In “Multiday Variation in Time Use and Destination Choice in the Bay Area Using the California Household Travel Survey,” Kate Deutsch-Burgner, PhD, of Data Perspectives Consulting, investigates day-to-day variation in the number, types, and level of dispersion (distance) of destinations visited during the specific days of a 3-day person-based GPS survey in the California Bay Area. Using the technique of latent class cluster analysis (LCCA), she is able to distinguish clearly different patterns of variability in terms of number of trips and type and dispersion of destinations. This analysis method shows promise for addressing the complexity of multiday travel data, and may become even more useful as future person-based (e.g., smartphone-based) GPS datasets include a greater number of travel days and a potentially wider variety of different patterns across the days.

In “Capturing Personal Modality Styles Using Multiday GPS Data-Findings from the San Francisco Bay Area,” Yanzhi “Ann” Xu, PhD, and Randall Guensler, PhD, of Trans/AQ, Inc., analyze the same multiday GPS dataset from the Bay Area that was used for the analysis described in the preceding chapter. In this analysis, however, the focus is on day-to-day variation in mode choice-research for which person-based, rather than vehicle-based, GPS data collection is clearly necessary. The authors were able to identify distinct groups of individuals in terms of whether they always used the same mode or used a variety of modes, and in terms of whether auto or alternative modes were used more often. They were also successful in relating these groupings to different person and household characteristics. The propensity to use multiple modes would benefit standard travel modeling methods, as someone who usually uses auto but also uses transit one or two days per week may be more likely to increase his or her transit use in response to service changes, as compared to someone who never uses transit at all.

Finally, in “An Empirical Study of the Deviation between Actual and Shortest-Travel-Time Paths,” Wenyun Tang, PhD (candidate), and David Levinson, PhD, of the University of Minnesota, use multiday person-based GPS data from the Minneapolis region Travel Behavior Inventory (TBI) to determine how often drivers use the shortest path for their home-to-work trip, and look at patterns in the deviation in travel time between the shortest path and the actual path. In terms of day-to-day variability, the authors were not able to identify many cases where respondents made the same direct home-to-work auto trip on multiple days. This outcome indicates that analyses that measure travel behavior across multiple days (rather than simply treating them as separate single days) will tend to require large sample sizes, particularly when the analysis focuses on a specific type of behavior (e.g., direct home-to-work auto trips).
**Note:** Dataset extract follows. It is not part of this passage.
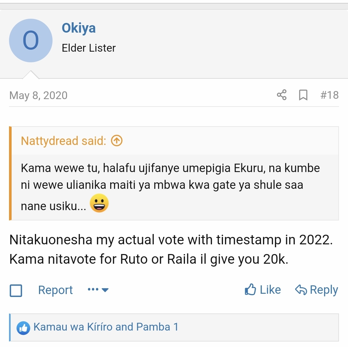
Task: Click the up-arrow icon beside Nattydread said
Action: 117,141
The research presented in the following four chapters provides interesting findings in their own right, and insights into the types of research designs and methods that will be valuable in analyzing multiday GPS data as it becomes more ubiquitous and accessible in the future. The authors generally recognize that their methods could benefit from larger sample sizes, in terms of the number of respondents, and particularly in terms of the number of days per respondent. (For example, use of 7-day GPS data capture periods would allow analysis of patterns, including both weekdays and weekends.) The authors also note the critical importance of how the GPS trace data are processed into trip-level data, and the need for evolving practices and standards in GPS data processing. Finally, the authors describe the value of the TSDC in making these unique datasets available while providing a secure and productive research environment.